In an announcement before the weekend, the U.S.President said he had instructed Robert Lighthizer, the U.S.Trade Representative, to seek agreements to “address the threatened impairment” of national security from vehicle imports. “The United States could still decide to go ahead with the increased duties during the negotiations,” remarked Yang, Odell and Kostner Asset Management in a note yesterday.
“United States defense and military superiority depend on the competitiveness of our automobile industry and the research and development that industry generates,” White House press secretary Sarah Huckabee Sanders said in a statement. “The negotiation process will be led by United States Trade Representative Robert Lighthizer and, if agreements are not reached within 180 days, the President will determine whether and what further action needs to be taken.”
In justifying his stance, Trump contends that “domestic conditions of competition must be improved by reducing imports.”
The decision of whether or not to put the tariffs on vehicles and their parts had to be made over the weekend and “maybe they have enough on their plate for now,” supposed Yang, Odell and Kostner.
Previously, the United States Department of Commerce said the tariffs could be justified on national security grounds. Under U.S. law, the government can postpone its decision by up to six months if it is in the process of negotiating a deal.
In a statement from the European Commissioner for Trade, Cecilia Malmstrom, she said that “we completely reject the notion that our car exports are a national security threat,” adding that the E.U. “is prepared to negotiate a limited trade agreement.”
She also said that officials from the European Union would discuss the matter with the United States Trade Representative next week when they meet in France.
If the vehicle tariffs were implemented, it raised the threat of widening the current trade disputes and could hurt the U.S. as well as European economies.
The European Union has already drafted a list of goods from the United States to hit with tariffs if the United States proceeds with the vehicle duties.
“Not everyone is in favor of the proposed tariffs with carmakers and some U.S. lawmakers against imposing tariffs,” noted Yang, Odell and Kostner.
The U.S. car industry said the tariffs would jeopardize American jobs and increase prices at the dealerships for car buyers.
General Motors, VW, Toyota, and other manufacturers have cautioned the U.S. over the potentially harmful effects imposing tariffs of up to 25 percent on imported vehicles and their parts.
Trump has had a number of discussions with his top officials about the issue over the last few days, and government officials have repeatedly assured the carmakers that they were going to postpone making a decision.
The postponement comes after the U.S. and China traded fresh accusations in their ongoing trade dispute. The United States is trying to come to an agreement with China, which will address what the Americans say are trade abuses by the Chinese.
“Several announcements by General Motors saying that they were going to invest $700 million in three Ohio plants and were making renewed efforts to sell off the company’s shuttered Lordstown facility had also swayed Trump to delay,” said Yang, Odell and Kostner.

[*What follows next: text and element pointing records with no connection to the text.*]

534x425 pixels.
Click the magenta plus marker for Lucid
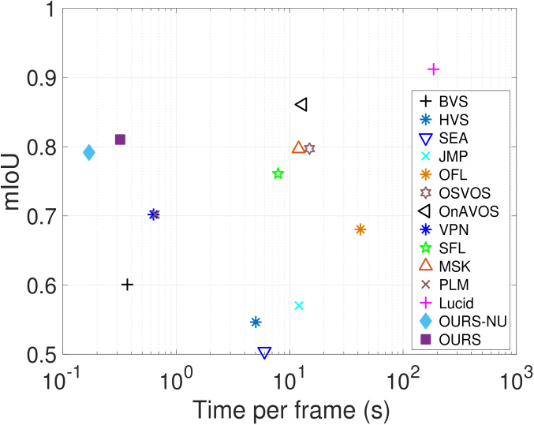coord(433,69)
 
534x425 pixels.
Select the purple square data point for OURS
coord(120,140)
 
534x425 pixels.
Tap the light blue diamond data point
coord(89,152)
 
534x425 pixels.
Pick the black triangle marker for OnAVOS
coord(301,104)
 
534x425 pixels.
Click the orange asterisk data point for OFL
coord(360,229)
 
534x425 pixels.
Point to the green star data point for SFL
coord(278,173)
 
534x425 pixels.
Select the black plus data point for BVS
coord(127,285)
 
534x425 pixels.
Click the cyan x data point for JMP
coord(298,306)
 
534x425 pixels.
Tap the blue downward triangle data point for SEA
coord(264,353)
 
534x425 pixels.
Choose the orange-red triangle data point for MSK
coord(298,147)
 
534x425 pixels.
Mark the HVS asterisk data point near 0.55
coord(256,322)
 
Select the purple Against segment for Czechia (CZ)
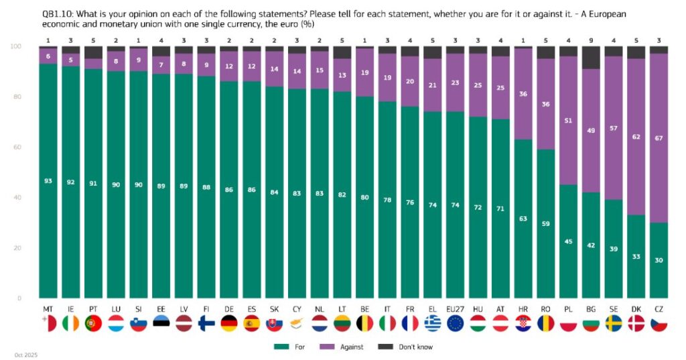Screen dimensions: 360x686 (658, 138)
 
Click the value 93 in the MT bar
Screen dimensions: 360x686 (48, 182)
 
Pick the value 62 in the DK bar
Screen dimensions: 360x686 (635, 136)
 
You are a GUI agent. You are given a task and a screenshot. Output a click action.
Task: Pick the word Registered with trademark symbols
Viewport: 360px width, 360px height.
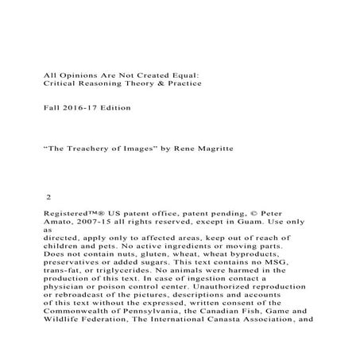point(77,214)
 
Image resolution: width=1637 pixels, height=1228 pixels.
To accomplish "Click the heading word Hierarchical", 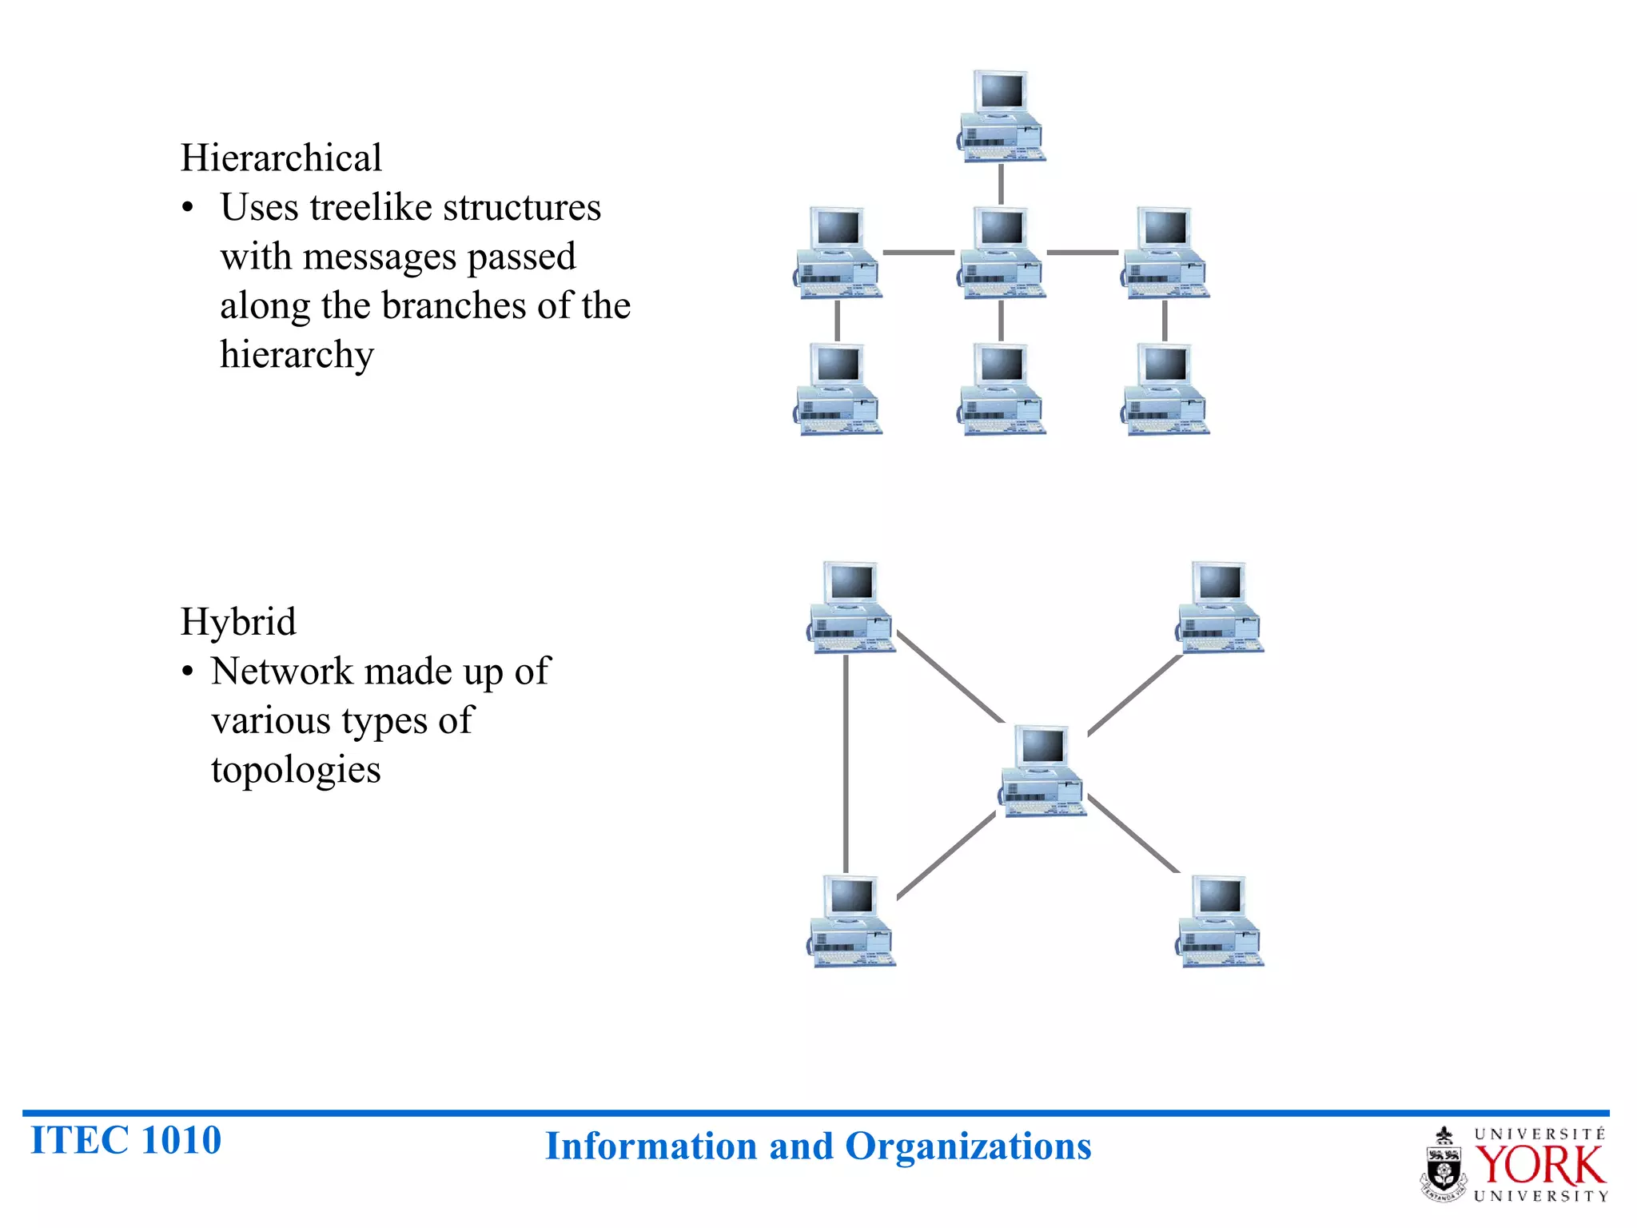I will point(281,158).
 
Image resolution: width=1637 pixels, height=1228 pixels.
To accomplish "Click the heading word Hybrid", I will point(238,622).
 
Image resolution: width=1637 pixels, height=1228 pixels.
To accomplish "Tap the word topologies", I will point(296,770).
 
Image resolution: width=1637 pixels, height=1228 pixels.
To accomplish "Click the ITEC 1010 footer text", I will point(125,1140).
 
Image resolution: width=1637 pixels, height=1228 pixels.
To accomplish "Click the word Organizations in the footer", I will point(968,1146).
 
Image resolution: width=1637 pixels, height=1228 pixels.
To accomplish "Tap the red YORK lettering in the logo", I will point(1539,1166).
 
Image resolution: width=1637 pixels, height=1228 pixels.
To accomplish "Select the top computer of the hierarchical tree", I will point(1002,116).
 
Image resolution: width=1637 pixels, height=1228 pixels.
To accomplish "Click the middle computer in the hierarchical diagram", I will point(1002,253).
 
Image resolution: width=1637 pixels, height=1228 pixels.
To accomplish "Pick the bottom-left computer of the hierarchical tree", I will point(838,389).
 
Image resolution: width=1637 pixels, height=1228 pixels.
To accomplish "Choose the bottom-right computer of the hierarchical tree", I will point(1165,389).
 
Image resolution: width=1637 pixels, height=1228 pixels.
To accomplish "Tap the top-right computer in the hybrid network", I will point(1220,607).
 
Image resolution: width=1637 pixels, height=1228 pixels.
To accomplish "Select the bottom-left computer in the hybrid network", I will point(851,921).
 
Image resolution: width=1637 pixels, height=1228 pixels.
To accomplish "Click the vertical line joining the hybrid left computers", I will point(846,764).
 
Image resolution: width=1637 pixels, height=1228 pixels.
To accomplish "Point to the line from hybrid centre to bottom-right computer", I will point(1133,834).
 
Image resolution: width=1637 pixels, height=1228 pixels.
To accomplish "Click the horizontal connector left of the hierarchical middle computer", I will point(918,253).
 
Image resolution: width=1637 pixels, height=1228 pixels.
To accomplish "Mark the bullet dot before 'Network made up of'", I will point(188,672).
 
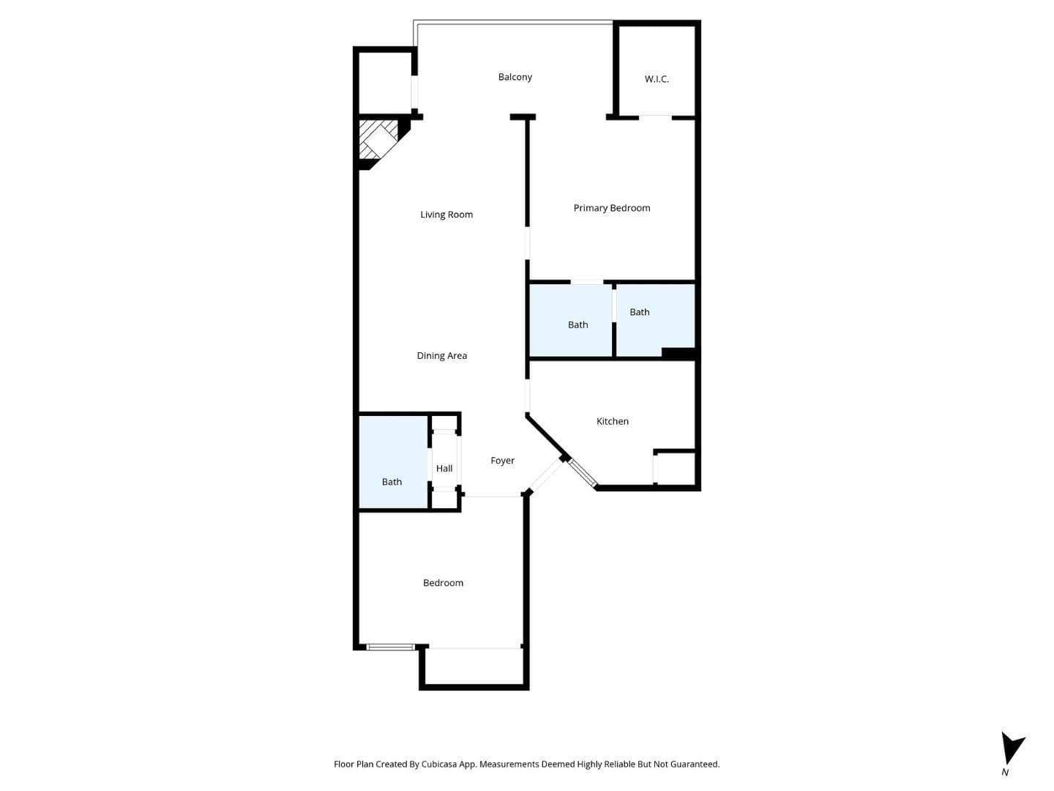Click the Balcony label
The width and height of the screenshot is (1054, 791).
click(515, 77)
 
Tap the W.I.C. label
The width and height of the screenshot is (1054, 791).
click(657, 79)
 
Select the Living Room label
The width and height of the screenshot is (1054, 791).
click(446, 215)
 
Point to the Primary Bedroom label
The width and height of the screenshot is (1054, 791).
click(612, 208)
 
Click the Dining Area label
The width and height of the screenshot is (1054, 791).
click(442, 356)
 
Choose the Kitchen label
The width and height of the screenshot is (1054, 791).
click(612, 421)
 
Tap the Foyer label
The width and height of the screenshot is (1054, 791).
click(502, 461)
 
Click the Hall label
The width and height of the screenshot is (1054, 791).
click(444, 468)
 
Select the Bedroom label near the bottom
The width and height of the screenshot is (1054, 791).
click(443, 582)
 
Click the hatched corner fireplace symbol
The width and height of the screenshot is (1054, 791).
click(379, 139)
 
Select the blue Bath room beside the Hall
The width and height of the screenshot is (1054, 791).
click(393, 462)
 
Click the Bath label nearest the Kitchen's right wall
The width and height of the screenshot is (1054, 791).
click(639, 312)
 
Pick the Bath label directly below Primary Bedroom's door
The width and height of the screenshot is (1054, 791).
click(578, 325)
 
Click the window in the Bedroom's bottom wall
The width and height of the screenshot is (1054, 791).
click(390, 647)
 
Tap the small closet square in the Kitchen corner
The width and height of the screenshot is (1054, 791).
click(674, 468)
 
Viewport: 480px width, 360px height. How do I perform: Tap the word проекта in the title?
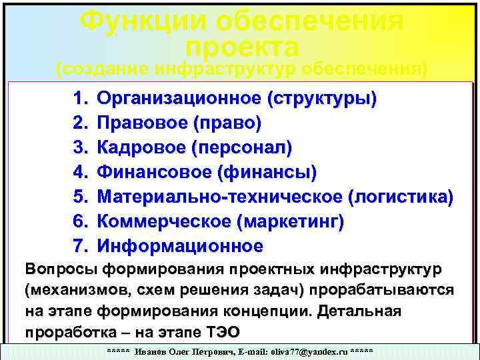[x=242, y=47]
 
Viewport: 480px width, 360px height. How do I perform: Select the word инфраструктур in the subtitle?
[x=225, y=69]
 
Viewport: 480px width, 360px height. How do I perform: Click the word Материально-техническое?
[x=219, y=197]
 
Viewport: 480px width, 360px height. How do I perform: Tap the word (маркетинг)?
[x=291, y=221]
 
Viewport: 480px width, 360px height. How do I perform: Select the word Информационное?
[x=180, y=246]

“The case remains clear – cars are not a national security threat,” the Alliance of Automobile Manufacturers, a trade group representing General Motors, Volkswagen, Toyota, and other manufacturers said in a statement. “We are deeply concerned that the administration continues to consider imposing auto tariffs.”
An auto industry report from last year estimates that U.S. light-duty vehicle prices would go up by nearly $3,000 on average, including U.S.-made vehicles, slashing yearly new sales by more than a million cars and driving many buyers to the second-hand market.
The same reason – national security- was used previously to impose tariffs on steel and aluminum imports, including metals coming from friendly nations such as the EU, Canada, and Mexico. “Europe retaliated in kind after those duties were put in place and would likely do the same this time around,” said Yang, Odell and Kostner.